GE Aviation completed a six-month pilot program in which its maintenance technicians used an AR headset and related software to follow maintenance procedures projected to the smart glasses to properly torque and tighten B-nuts on an aircraft engine. The results of the study showed an 8-12% improvement in the efficiency of the operation. The majority of the technicians involved in the study said that they preferred the use of the technology over traditional methods, and 85% believed that the AR approach would reduce errors during the procedure.
In 2016, Lufthansa Technik introduced a laser-based AR interiors installation system to support completions and refurbishments of private aircraft cabins. The mobile app provides a more precise tool for component positioning and alignment during installation. Since then, the aviation MRO has introduced its cloud-based AVIATAR portal, which provides web-based digital products and services based on emerging immersive technologies that include those involved with predictive maintenance and data analytics for airline MROs as a part of its “Digital Fleet Solutions.” One of several apps offered is Engine Health Management, which features a virtual replica of an aircraft engine.
A Closer Look
AVT Simulation provides AR-based training tools for military rotary aircraft maintenance, though not yet for fixed-wing commercial aircraft. Nevertheless, company management feels that these tools can be effectively employed for commercial aircraft maintenance training as well.
Kyle Crooks, the Orlando-based firm’s President, and Kevin Vizzarri, AVT’s VP of Business Development, provided CAT with an overview of how the firm applies such immersive technologies to its own training products.
AVT makes use of Unity gaming and Azure software development packages to create simulated aircraft components that are viewed with Magic Leap AR headsets and iPhones and iPad tablets by students during their training programs.

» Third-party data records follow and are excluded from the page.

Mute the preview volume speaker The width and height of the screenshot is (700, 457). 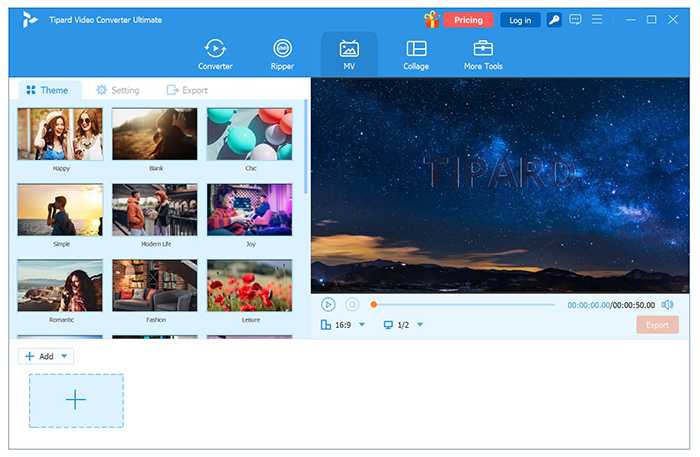[667, 304]
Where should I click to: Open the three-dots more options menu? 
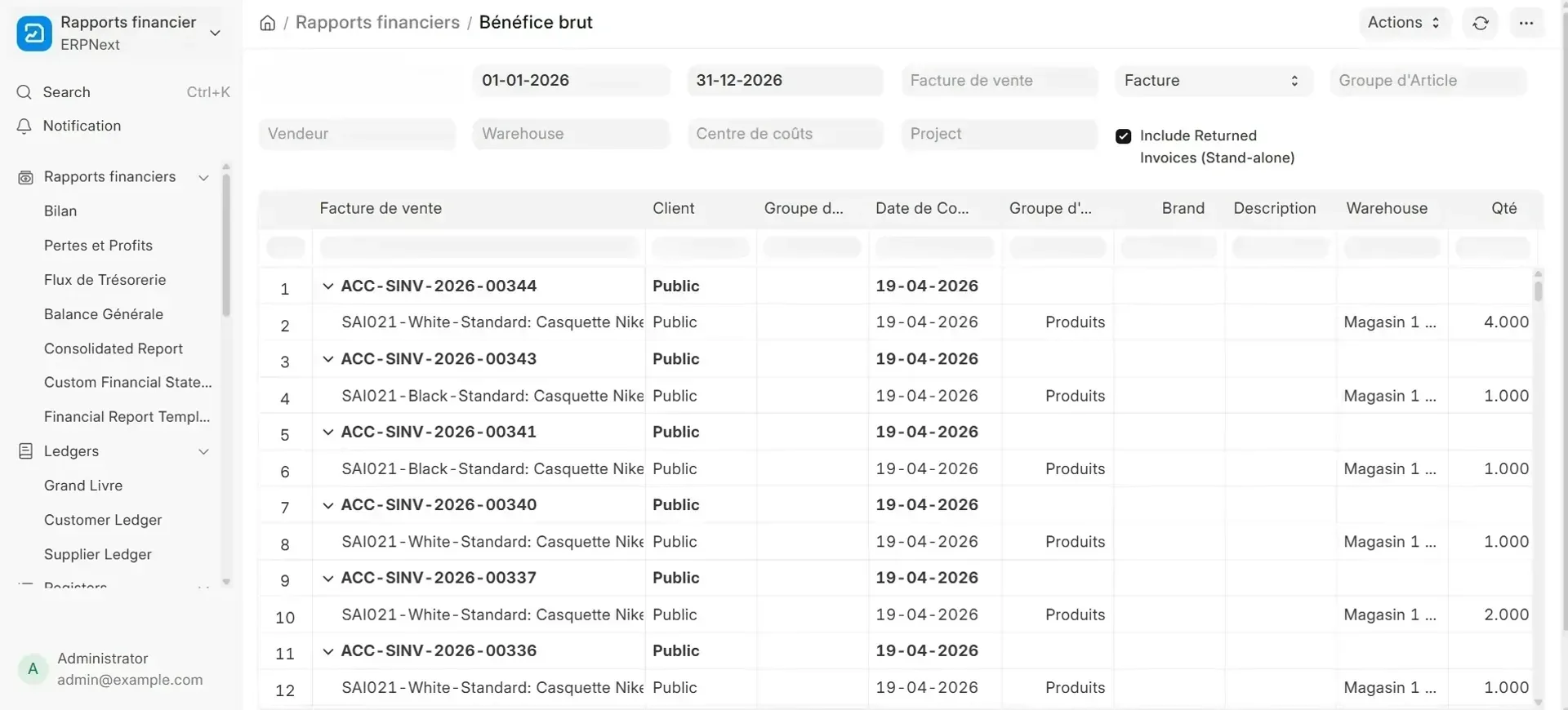point(1526,23)
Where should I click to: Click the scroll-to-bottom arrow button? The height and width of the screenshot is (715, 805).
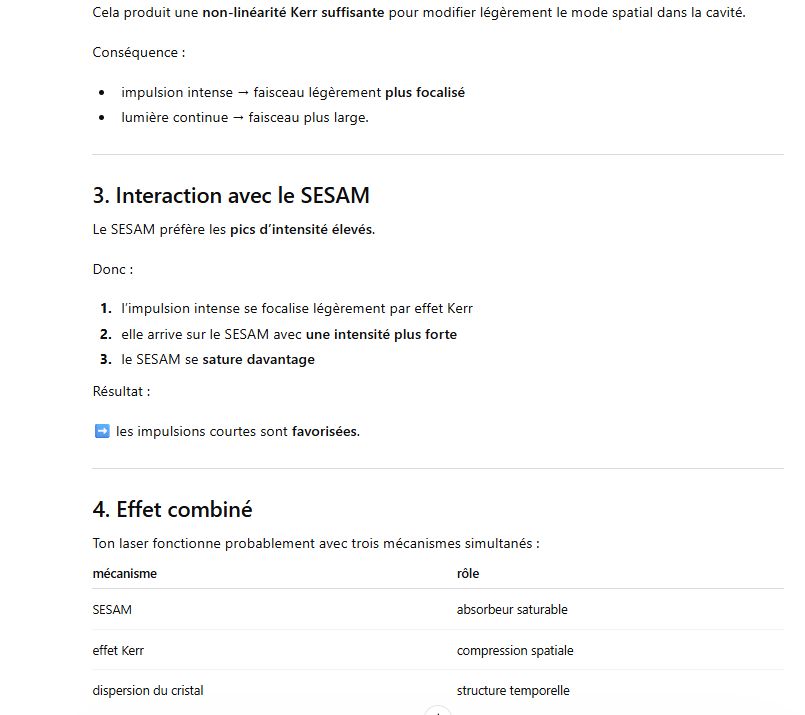(x=437, y=711)
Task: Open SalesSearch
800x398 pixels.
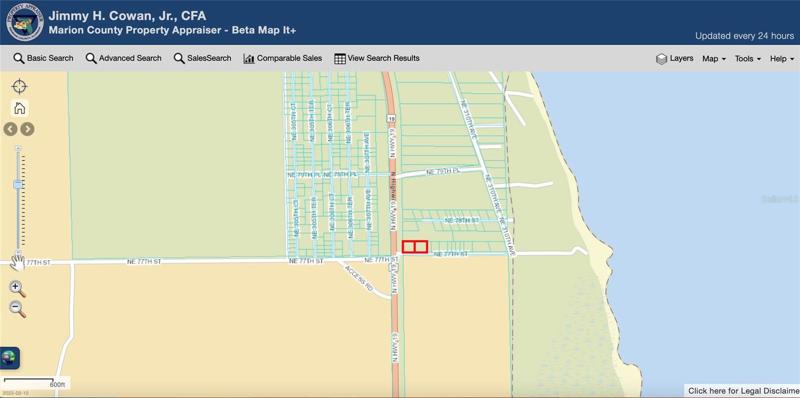Action: tap(203, 58)
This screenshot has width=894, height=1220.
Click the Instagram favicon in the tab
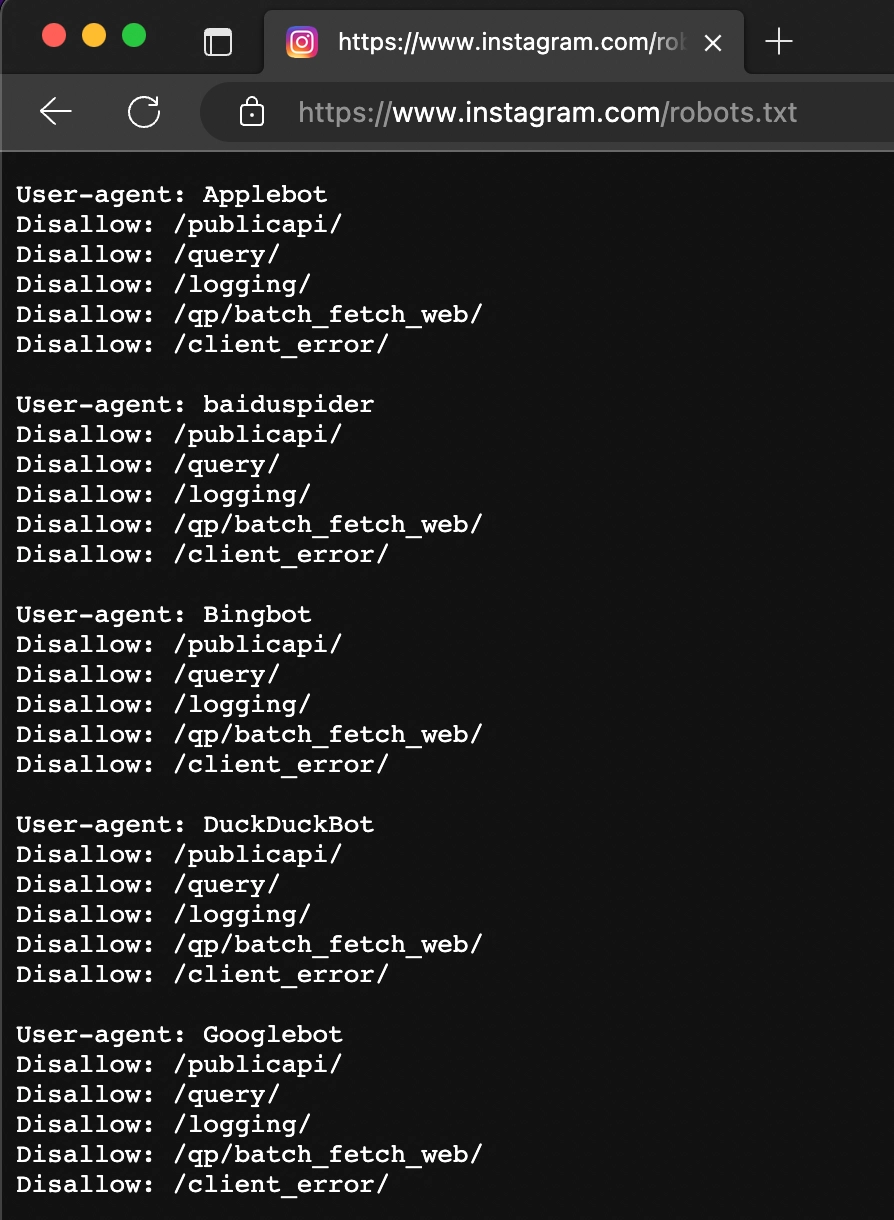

Students wearing the AR headsets in the classroom can view both the actual aircraft part and the simulated image of it at the same time, Crooks described. The students can first take the simulated component apart – virtually. Then they can review the step-by-step maintenance procedures via a digital copy of the maintenance manual projected onto the AR headset glass.
The students can then use virtual tools to perform the procedure, practicing the “muscle memory” to properly perform the task on the actual hardware, Vizzarri explained. Instructors can put on their own networked AR headsets to view student performance and provide instructions to the students at the same time. The AR headsets are useful in the classroom, but not on the flight line.
“The AR headset would be more for use in the classroom environment, as you probably don’t want people on the flight line with AR goggles,” Crooks pointed out. “There are still some safety concerns for that. But for the classroom, that use makes perfect sense. You put it on – you see the aircraft in front of you, and instead of being on your phone, you can walk through the aircraft as if it is a full one-to-one scale and learn the maintenance task that way. It’s as close as you could be to actually being on the aircraft. The iPhone and iPad apps are more for qualified mechanics who only need a refresher on the maintenance task. Common sense implies that you can train more people quicker for less cost this way than with traditional methods.”